Con estos pilares -y otros ingredientes en los que se apoya el autor- el lector encuentra acción, intriga y evasión. Casi nada. Es todo un logro. Si se busca algo más, esta lectura no sirve, porque la psicología de los personajes parece salir de una auténtica “americanada”, y lo digo sin acritud. Gómez-Jurado presenta así en su portada la encrucijada que sufre Evans en primera persona: “No soy un terrorista, ni un loco, ni un asesino. Sólo soy un padre…Y ésta es mi historia”. ¡Pues claro! Sólo un personaje con los pertinentes clichés de una película americana tendría ese dilema. O eso creo. Porque yo -y siento no tener dudas si me pusieran una pistola en la sien para elegir entre el presidente o cualquier mandamás del mundo-mundial o mi hija-, tendría claro desde el primer minuto, a quien salvaría (por cierto, me imagino casi sin querer y a la primera, al más puro y auténtico Harrison Ford convirtiéndose en el doctor Evans).
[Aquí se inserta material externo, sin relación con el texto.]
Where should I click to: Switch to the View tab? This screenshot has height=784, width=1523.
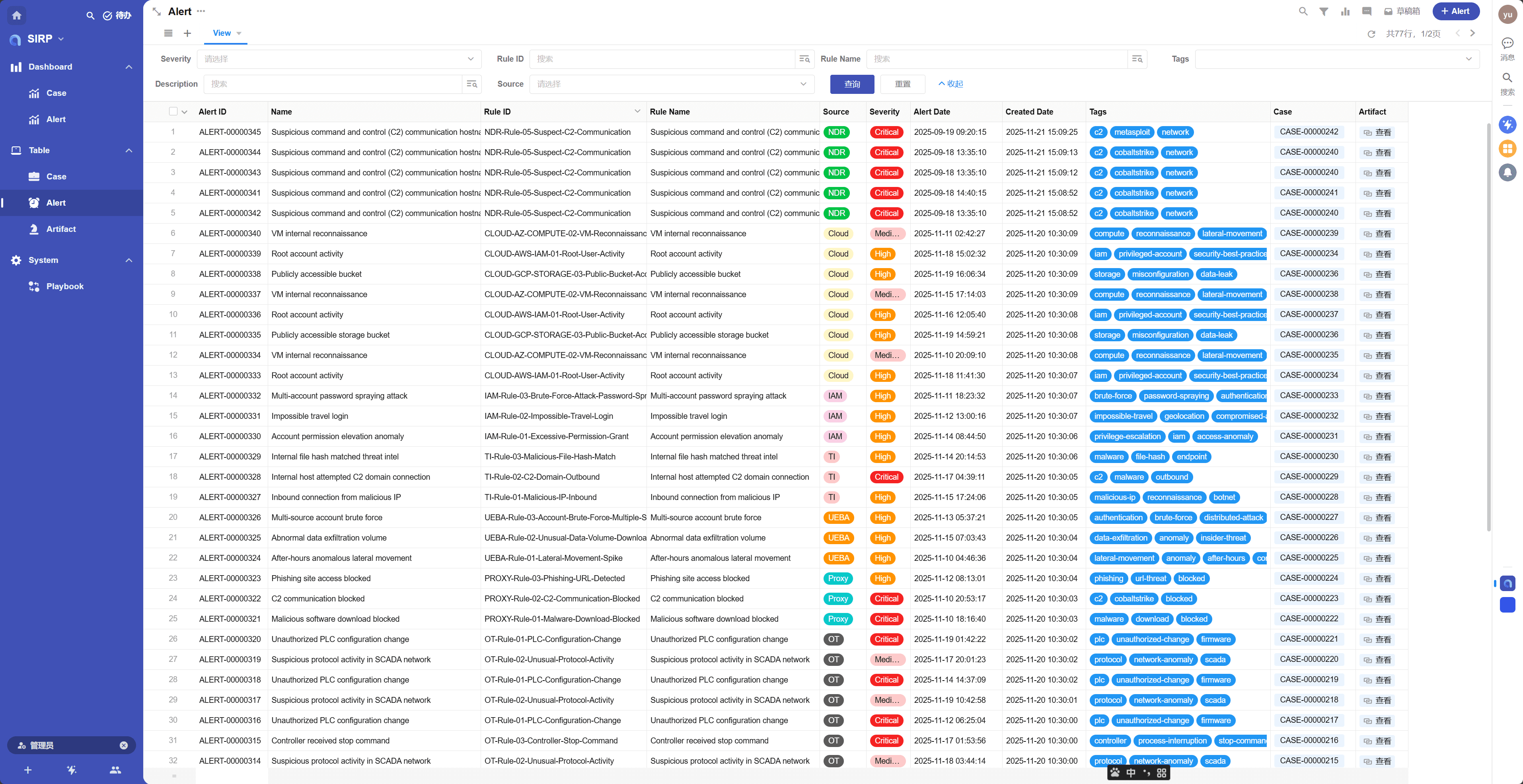(x=222, y=33)
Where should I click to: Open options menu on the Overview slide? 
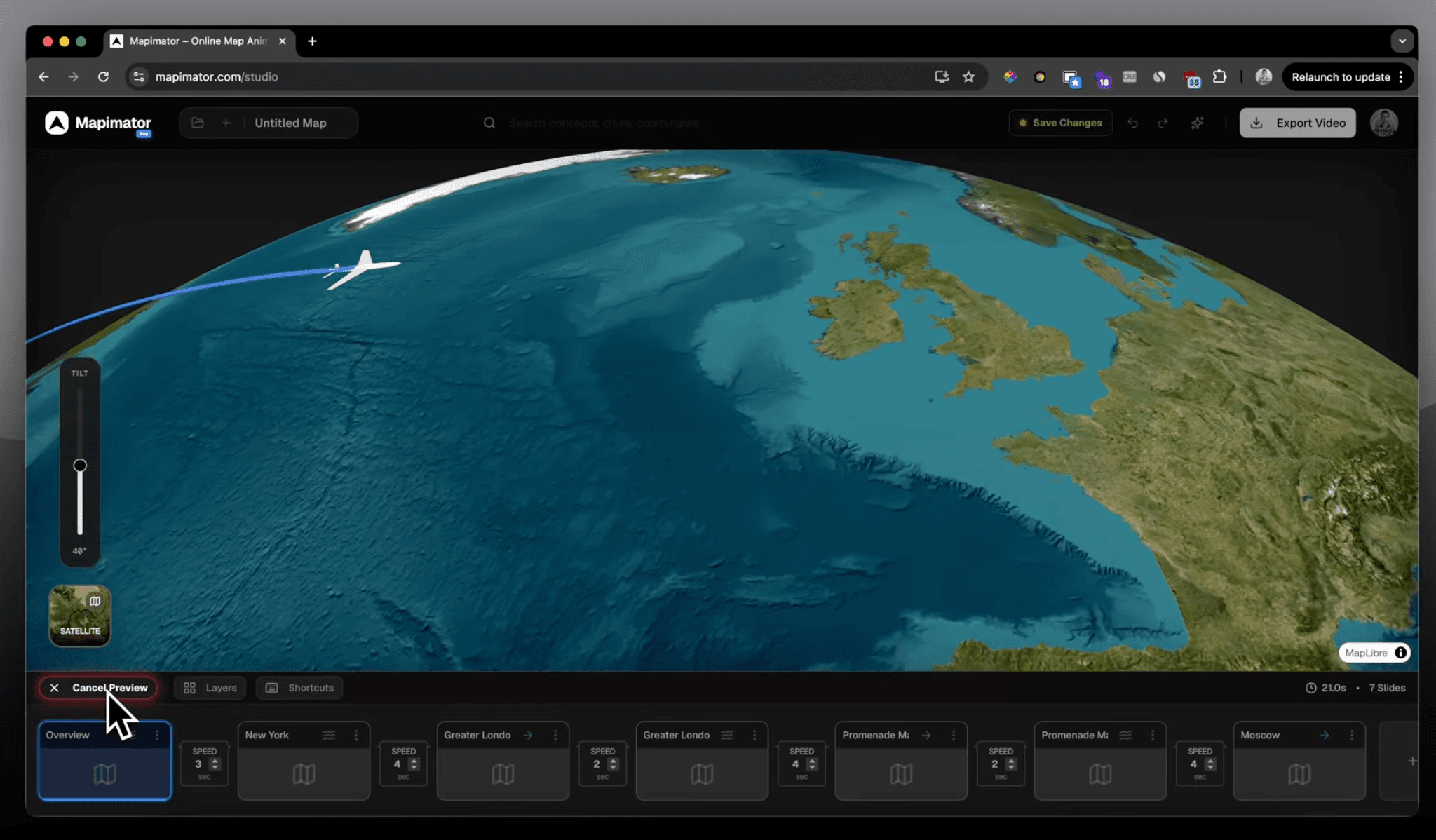point(157,735)
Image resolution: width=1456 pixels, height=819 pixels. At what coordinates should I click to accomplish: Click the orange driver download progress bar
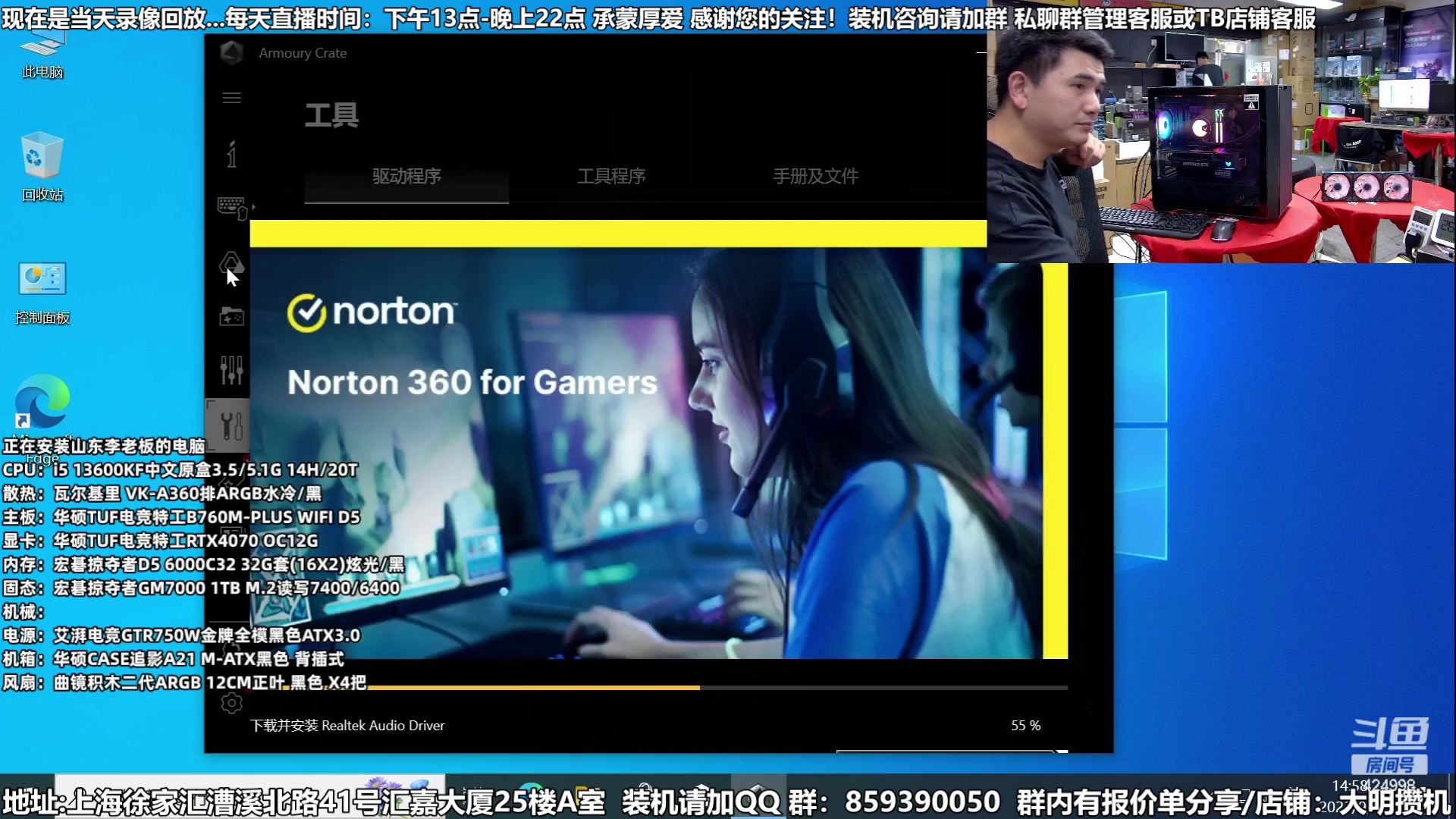click(531, 687)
Y desde luego, ni por instante, pensaría en hacerme la valiente frente al chantajista.

De igual manera encasilla a los otros dos personajes de peso: primero, al malo malísimo White que ha buscado al doctor para operar y matar al presidente y segundo, a la cuñada de Evans, Kate, que es la única que estará a su lado: una superagente fría y efectiva, que después resultará no serlo tanto.

En literatura como en casi todo, son injustas las comparaciones y aun así no puedo evitarlas. Me gustó más el Juan Gómez-Jurado de “La leyenda del ladrón”, pero entiendo que hay que probar, cambiar y llevar al lector por caminos distintos porque en la variedad está el gusto y porque en la vida hay que arriesgar.

En todo caso no pretendo restar valor a “El paciente”. Ni mucho menos. Para nada, porque he devorado el libro en ratos largos de tres días. Entiendo la lectura ante todo como una auténtica pasión y en ese sentido, este libro me ha saciado.